* [SUPPLIED MATERIAL]
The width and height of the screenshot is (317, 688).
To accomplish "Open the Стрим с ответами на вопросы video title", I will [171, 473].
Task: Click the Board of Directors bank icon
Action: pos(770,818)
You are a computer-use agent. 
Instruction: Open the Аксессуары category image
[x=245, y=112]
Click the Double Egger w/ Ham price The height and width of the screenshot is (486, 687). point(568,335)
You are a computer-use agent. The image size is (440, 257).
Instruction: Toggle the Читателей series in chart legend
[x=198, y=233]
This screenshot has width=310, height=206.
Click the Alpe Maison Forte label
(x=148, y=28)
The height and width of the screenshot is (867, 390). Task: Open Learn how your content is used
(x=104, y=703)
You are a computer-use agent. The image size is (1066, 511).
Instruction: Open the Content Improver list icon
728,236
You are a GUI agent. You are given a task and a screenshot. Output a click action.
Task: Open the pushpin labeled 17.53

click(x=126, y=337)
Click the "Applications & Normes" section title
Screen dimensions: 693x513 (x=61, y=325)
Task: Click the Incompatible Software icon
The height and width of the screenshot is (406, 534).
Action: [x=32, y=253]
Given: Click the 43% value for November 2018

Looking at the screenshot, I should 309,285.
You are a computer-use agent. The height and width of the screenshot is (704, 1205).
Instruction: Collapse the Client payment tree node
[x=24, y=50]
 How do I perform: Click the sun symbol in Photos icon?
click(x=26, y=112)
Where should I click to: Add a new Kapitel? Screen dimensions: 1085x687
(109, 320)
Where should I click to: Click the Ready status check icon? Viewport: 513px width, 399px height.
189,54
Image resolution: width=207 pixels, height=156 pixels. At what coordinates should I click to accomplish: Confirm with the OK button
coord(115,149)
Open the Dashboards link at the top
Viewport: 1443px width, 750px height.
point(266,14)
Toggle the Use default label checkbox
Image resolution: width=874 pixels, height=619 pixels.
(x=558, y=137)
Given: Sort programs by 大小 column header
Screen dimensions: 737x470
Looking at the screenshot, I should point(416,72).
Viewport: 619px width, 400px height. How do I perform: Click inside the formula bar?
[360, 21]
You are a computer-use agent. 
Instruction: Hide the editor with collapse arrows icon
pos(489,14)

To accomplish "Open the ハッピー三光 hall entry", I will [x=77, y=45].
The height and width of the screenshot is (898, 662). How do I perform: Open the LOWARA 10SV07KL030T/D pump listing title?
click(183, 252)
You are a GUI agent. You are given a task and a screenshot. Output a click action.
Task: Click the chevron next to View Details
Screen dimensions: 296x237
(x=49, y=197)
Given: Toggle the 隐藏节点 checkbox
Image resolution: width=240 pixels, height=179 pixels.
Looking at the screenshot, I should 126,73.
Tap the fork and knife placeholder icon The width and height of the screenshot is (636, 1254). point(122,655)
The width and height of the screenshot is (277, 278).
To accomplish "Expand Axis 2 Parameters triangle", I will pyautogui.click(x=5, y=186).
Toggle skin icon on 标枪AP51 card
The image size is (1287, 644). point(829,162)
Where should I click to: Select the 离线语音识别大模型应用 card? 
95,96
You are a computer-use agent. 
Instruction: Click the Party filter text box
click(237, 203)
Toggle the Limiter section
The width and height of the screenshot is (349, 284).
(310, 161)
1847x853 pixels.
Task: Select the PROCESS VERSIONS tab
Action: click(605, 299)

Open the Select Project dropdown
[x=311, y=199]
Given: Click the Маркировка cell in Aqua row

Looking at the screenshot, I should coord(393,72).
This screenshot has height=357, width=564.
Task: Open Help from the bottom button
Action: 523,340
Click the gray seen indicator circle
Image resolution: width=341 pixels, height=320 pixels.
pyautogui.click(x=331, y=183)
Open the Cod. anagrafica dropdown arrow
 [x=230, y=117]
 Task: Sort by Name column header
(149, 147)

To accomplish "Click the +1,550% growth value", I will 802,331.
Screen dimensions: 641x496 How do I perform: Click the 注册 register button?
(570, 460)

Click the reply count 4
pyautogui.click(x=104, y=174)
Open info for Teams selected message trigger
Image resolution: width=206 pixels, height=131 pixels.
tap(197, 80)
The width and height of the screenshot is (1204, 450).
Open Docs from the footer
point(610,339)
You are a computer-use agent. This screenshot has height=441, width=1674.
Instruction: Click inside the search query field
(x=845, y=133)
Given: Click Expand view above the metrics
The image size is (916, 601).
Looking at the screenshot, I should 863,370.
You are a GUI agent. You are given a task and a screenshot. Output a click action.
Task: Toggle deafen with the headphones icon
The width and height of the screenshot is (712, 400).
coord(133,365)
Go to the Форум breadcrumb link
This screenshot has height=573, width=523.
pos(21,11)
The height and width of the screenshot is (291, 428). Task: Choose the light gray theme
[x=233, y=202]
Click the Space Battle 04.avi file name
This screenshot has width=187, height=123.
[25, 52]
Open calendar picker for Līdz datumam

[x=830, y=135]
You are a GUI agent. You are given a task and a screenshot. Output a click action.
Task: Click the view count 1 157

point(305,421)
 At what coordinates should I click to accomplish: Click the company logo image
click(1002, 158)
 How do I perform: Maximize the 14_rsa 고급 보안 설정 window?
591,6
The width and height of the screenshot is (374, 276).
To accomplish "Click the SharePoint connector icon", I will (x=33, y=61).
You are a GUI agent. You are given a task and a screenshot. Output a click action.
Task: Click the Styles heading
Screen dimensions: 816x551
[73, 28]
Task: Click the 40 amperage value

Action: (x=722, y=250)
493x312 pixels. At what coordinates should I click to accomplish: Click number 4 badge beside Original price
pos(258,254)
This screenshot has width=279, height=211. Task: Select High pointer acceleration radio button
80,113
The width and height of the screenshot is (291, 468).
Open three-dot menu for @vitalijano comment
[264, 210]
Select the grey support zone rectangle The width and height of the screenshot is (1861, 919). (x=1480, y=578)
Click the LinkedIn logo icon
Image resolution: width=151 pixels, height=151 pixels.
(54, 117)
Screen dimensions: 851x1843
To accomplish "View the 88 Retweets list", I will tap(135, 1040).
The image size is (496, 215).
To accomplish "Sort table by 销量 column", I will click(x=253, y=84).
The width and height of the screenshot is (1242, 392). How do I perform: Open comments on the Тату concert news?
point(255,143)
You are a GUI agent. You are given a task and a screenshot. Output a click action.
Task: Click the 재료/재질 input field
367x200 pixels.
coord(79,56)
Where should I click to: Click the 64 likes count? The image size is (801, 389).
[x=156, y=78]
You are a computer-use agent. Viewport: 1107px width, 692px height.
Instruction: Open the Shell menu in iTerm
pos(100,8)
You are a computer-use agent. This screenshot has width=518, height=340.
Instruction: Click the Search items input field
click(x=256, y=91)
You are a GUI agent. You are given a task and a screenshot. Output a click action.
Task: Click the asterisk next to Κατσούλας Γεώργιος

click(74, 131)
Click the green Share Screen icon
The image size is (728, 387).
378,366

* [PROBLEM DESCRIPTION]
Would you transcribe every entry exactly?

* [ANSWER SECTION]
The width and height of the screenshot is (317, 688).
To accomplish "Open the Стрим с ответами на вопросы video title", I will [171, 473].
Task: Click the Board of Directors bank icon
Action: pos(770,818)
You are a computer-use agent. 
Instruction: Open the Аксессуары category image
[x=245, y=112]
Click the Double Egger w/ Ham price The height and width of the screenshot is (486, 687). point(568,335)
You are a computer-use agent. The image size is (440, 257).
Instruction: Toggle the Читателей series in chart legend
[x=198, y=233]
This screenshot has width=310, height=206.
Click the Alpe Maison Forte label
(x=148, y=28)
The height and width of the screenshot is (867, 390). Task: Open Learn how your content is used
(x=104, y=703)
You are a computer-use agent. The image size is (1066, 511).
Instruction: Open the Content Improver list icon
728,236
You are a GUI agent. You are given a task and a screenshot. Output a click action.
Task: Open the pushpin labeled 17.53

click(x=126, y=337)
Click the "Applications & Normes" section title
Screen dimensions: 693x513 (x=61, y=325)
Task: Click the Incompatible Software icon
The height and width of the screenshot is (406, 534).
Action: [x=32, y=253]
Given: Click the 43% value for November 2018

Looking at the screenshot, I should 309,285.
You are a computer-use agent. The height and width of the screenshot is (704, 1205).
Instruction: Collapse the Client payment tree node
[x=24, y=50]
 How do I perform: Click the sun symbol in Photos icon?
click(x=26, y=112)
Where should I click to: Add a new Kapitel? Screen dimensions: 1085x687
(109, 320)
Where should I click to: Click the Ready status check icon? Viewport: 513px width, 399px height.
189,54
Image resolution: width=207 pixels, height=156 pixels. At what coordinates should I click to accomplish: Confirm with the OK button
coord(115,149)
Open the Dashboards link at the top
Viewport: 1443px width, 750px height.
point(266,14)
Toggle the Use default label checkbox
Image resolution: width=874 pixels, height=619 pixels.
(x=558, y=137)
Given: Sort programs by 大小 column header
Screen dimensions: 737x470
Looking at the screenshot, I should point(416,72).
Viewport: 619px width, 400px height. How do I perform: Click inside the formula bar?
[360, 21]
You are a computer-use agent. 
Instruction: Hide the editor with collapse arrows icon
pos(489,14)

To accomplish "Open the ハッピー三光 hall entry", I will [x=77, y=45].
The height and width of the screenshot is (898, 662). How do I perform: Open the LOWARA 10SV07KL030T/D pump listing title?
click(183, 252)
You are a GUI agent. You are given a task and a screenshot. Output a click action.
Task: Click the chevron next to View Details
Screen dimensions: 296x237
(x=49, y=197)
Given: Toggle the 隐藏节点 checkbox
Image resolution: width=240 pixels, height=179 pixels.
Looking at the screenshot, I should 126,73.
Tap the fork and knife placeholder icon The width and height of the screenshot is (636, 1254). point(122,655)
The width and height of the screenshot is (277, 278).
To accomplish "Expand Axis 2 Parameters triangle", I will pyautogui.click(x=5, y=186).
Toggle skin icon on 标枪AP51 card
The image size is (1287, 644). point(829,162)
Where should I click to: Select the 离线语音识别大模型应用 card? 
95,96
You are a computer-use agent. 
Instruction: Click the Party filter text box
click(237, 203)
Toggle the Limiter section
The width and height of the screenshot is (349, 284).
(310, 161)
1847x853 pixels.
Task: Select the PROCESS VERSIONS tab
Action: click(605, 299)

Open the Select Project dropdown
[x=311, y=199]
Given: Click the Маркировка cell in Aqua row

Looking at the screenshot, I should coord(393,72).
This screenshot has height=357, width=564.
Task: Open Help from the bottom button
Action: 523,340
Click the gray seen indicator circle
Image resolution: width=341 pixels, height=320 pixels.
pyautogui.click(x=331, y=183)
Open the Cod. anagrafica dropdown arrow
 [x=230, y=117]
 Task: Sort by Name column header
(149, 147)

To accomplish "Click the +1,550% growth value", I will 802,331.
Screen dimensions: 641x496 How do I perform: Click the 注册 register button?
(570, 460)

Click the reply count 4
pyautogui.click(x=104, y=174)
Open info for Teams selected message trigger
Image resolution: width=206 pixels, height=131 pixels.
tap(197, 80)
The width and height of the screenshot is (1204, 450).
Open Docs from the footer
point(610,339)
You are a computer-use agent. This screenshot has height=441, width=1674.
Instruction: Click inside the search query field
(x=845, y=133)
Given: Click Expand view above the metrics
The image size is (916, 601).
Looking at the screenshot, I should 863,370.
You are a GUI agent. You are given a task and a screenshot. Output a click action.
Task: Toggle deafen with the headphones icon
The width and height of the screenshot is (712, 400).
coord(133,365)
Go to the Форум breadcrumb link
This screenshot has height=573, width=523.
pos(21,11)
The height and width of the screenshot is (291, 428). Task: Choose the light gray theme
[x=233, y=202]
Click the Space Battle 04.avi file name
This screenshot has width=187, height=123.
[25, 52]
Open calendar picker for Līdz datumam

[x=830, y=135]
You are a GUI agent. You are given a task and a screenshot. Output a click action.
Task: Click the view count 1 157

point(305,421)
 At what coordinates should I click to accomplish: Click the company logo image
click(1002, 158)
 How do I perform: Maximize the 14_rsa 고급 보안 설정 window?
591,6
The width and height of the screenshot is (374, 276).
To accomplish "Click the SharePoint connector icon", I will (x=33, y=61).
You are a GUI agent. You are given a task and a screenshot. Output a click action.
Task: Click the Styles heading
Screen dimensions: 816x551
[73, 28]
Task: Click the 40 amperage value

Action: (x=722, y=250)
493x312 pixels. At what coordinates should I click to accomplish: Click number 4 badge beside Original price
pos(258,254)
This screenshot has width=279, height=211. Task: Select High pointer acceleration radio button
80,113
The width and height of the screenshot is (291, 468).
Open three-dot menu for @vitalijano comment
[264, 210]
Select the grey support zone rectangle The width and height of the screenshot is (1861, 919). (x=1480, y=578)
Click the LinkedIn logo icon
Image resolution: width=151 pixels, height=151 pixels.
(54, 117)
Screen dimensions: 851x1843
To accomplish "View the 88 Retweets list", I will tap(135, 1040).
The image size is (496, 215).
To accomplish "Sort table by 销量 column", I will click(x=253, y=84).
The width and height of the screenshot is (1242, 392). How do I perform: Open comments on the Тату concert news?
point(255,143)
You are a GUI agent. You are given a task and a screenshot. Output a click action.
Task: Click the 재료/재질 input field
367x200 pixels.
coord(79,56)
Where should I click to: Click the 64 likes count? The image size is (801, 389).
[x=156, y=78]
You are a computer-use agent. Viewport: 1107px width, 692px height.
Instruction: Open the Shell menu in iTerm
pos(100,8)
You are a computer-use agent. This screenshot has width=518, height=340.
Instruction: Click the Search items input field
click(x=256, y=91)
You are a GUI agent. You are given a task and a screenshot. Output a click action.
Task: Click the asterisk next to Κατσούλας Γεώργιος

click(74, 131)
Click the green Share Screen icon
The image size is (728, 387).
378,366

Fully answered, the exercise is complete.